(Entries from a dataset)
# # # # # # #

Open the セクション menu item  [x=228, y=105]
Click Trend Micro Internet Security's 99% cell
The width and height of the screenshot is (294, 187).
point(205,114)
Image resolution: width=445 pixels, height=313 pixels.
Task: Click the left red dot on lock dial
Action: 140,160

# # # # # # #

■ **Your goal**
Reproduce every one of the rows above word for word, with nothing changed or left out.

■ **Answer for this exercise**
Open the セクション menu item  [x=228, y=105]
Click Trend Micro Internet Security's 99% cell
The width and height of the screenshot is (294, 187).
point(205,114)
Image resolution: width=445 pixels, height=313 pixels.
Task: Click the left red dot on lock dial
Action: 140,160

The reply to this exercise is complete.